April 30, 2004
Poll numbers just keep getting worse for Premier Jean Charest. If this continues, there will be more people in Quebec who believe Elvis is still alive than those who are satisfied with his government.
According to the latest CROP poll published yesterday in La Presse, a staggering 66 per cent of respondents said they are dissatisfied with the government's performance, including 41 per cent who are "very dissatisfied." Only five per cent of voters are undecided.
As a consolation price, 36 per cent of Quebecers would vote Liberal - a three-point gain since the previous CROP poll. Though it suffered a four-point loss, the Parti Quebecois gets the support of 41 per cent of voters while 47 per cent support sovereignty.
With the PQ still ahead among francophones, Charest's Liberals would lose the election if one were held. But Charest can count his blessings: the election is at least three years away.
Liberal numbers are so bad that even in traditionally Liberal and federalist circles, few dare to defend the party publicly. As for Paul Martin's Liberals, the last thing they need going into a probable spring election is to be tied to the growing unpopular Quebec Liberals.
One lone voice did speak up though. This week, former chief of staff to Robert Bourassa, John Parisella, made a chivalrous attempt in The Gazette and La Presse to put on a brave face. In an article finding no fault with Charest's governance, he advised the premier to keep on trucking with the "will to act, determination and force of character." Oy vey.
Charest's determination, coupled with a contradictory ambiguity about what it is precisely he intends to do, is what got him in this mess in the first place. It's no surprise the premier continues to face an uphill battle when it comes to public opinion.
His intentions to re-engineer the state and open more public services to the private sector haven't flown, so far. Charest's plans have remained murky and hesitant at best, but next week he'll be submitted to his first reality test. Treasury Board President Monique-Jerome Forget will finally unveil in detail what this mysterious re-engineering beast will actually do.
Once the spin doctors finish trying to convince Quebecers re-engineering will either be heavenly for our economy or the final, apocalyptic decapitation of the Quebec model, the polls will tell whether or not Charest will continue to sink or start swimming.
But even if the bark of the re-engineering beast ends up being greater than its bite, Charest will continue to be dogged by the dissatisfaction growing within his own ranks. This week, Justice Minister Marc Bellemare resigned, feeling let down by his leader and politics in general.
Radio-Canada also reported a number of Liberal MNAs and ministers are troubled by Charest's "ghost cabinet:": powerful and influential men from the private sector who advise Charest.

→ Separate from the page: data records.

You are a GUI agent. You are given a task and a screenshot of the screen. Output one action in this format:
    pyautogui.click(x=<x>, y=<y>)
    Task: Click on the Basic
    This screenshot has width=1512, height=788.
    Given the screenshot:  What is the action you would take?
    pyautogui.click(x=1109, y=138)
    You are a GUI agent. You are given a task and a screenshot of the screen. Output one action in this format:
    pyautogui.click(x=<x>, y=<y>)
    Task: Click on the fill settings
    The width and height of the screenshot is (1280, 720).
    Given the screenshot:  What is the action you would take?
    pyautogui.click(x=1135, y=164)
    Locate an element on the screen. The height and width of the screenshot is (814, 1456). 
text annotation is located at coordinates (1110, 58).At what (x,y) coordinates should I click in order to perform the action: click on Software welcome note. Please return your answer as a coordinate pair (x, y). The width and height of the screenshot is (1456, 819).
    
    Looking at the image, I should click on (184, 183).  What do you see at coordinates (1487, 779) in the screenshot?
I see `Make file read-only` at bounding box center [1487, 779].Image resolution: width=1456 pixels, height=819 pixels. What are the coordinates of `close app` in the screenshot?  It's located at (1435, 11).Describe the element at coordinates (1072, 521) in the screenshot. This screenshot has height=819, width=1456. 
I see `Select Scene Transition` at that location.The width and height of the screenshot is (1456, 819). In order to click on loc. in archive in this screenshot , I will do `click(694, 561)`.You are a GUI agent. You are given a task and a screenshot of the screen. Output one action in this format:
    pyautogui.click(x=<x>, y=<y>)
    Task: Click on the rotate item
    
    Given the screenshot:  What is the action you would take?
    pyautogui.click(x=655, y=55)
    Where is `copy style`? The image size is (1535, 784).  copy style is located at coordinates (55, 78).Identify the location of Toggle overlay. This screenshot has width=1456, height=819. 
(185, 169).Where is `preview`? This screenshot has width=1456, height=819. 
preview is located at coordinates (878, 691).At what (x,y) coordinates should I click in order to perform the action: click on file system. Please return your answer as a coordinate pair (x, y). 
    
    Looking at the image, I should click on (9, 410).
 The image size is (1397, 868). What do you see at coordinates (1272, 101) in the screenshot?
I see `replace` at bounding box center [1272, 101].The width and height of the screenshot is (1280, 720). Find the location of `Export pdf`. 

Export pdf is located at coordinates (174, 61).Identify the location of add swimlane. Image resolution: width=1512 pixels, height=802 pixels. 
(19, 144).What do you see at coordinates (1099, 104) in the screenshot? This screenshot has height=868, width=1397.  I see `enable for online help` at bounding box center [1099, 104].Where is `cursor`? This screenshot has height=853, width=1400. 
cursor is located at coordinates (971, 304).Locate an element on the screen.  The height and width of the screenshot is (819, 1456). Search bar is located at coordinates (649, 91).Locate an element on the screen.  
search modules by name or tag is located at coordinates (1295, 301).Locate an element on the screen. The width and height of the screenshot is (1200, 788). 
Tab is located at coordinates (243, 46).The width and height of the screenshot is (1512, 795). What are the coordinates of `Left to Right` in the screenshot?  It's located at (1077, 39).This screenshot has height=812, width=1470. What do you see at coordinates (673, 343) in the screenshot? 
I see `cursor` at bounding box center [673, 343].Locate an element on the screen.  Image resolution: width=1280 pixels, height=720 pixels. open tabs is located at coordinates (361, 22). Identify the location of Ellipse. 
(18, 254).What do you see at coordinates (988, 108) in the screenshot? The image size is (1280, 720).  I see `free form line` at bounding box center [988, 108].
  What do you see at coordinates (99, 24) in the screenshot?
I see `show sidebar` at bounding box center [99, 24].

If truth be told, most premiers do the same. Many past premiers, including the previous one, tended to rely more on the advice they got from outside influential sources than from their own staff or ministers. One such outside source for Charest is Marcel Cote, president of SECOR, the very Liberal-friendly firm, who also was one of Bourassa's favourite kingpins.
Liberals also complain that Charest is isolating himself, keeping to a small circle of "inities." Again, that's like most premiers. Charest's problem is not isolation - it's the type of limited company he keeps.
Charest's real problem might be that SECOR's Cote is the exception, not the rule. Most of the premier's outside advisers seem to be of the true-blue conservative persuasion without hardly any Liberal red. This "foreign" influence is what many Liberals are starting to identify as one of the main sources of the government's woes.
Politics makes for strange bedfellows, but too many strangers within one party make for bad politics. Just ask Parti Quebecois MNAs who spent five years watching Lucien Bouchard consult federalists, conservative or liberal, more readily than he would any pequiste or sovereignist.
Tomorrow, Charest will get a small break as he heads for a five-day official visit to France. Surely, it's a coincidence that he'll be far, far away on May 1, which marks workers' day worldwide.
He'll be missing all those wonderful demonstrations that continue to be a sure-fire sign of the dissatisfaction that won't go away.
Surely, an official dinner with the French president and a nice stroll down the Champs Elysees will prove more restful than hearing the sound of the bullhorns at tomorrow's marches.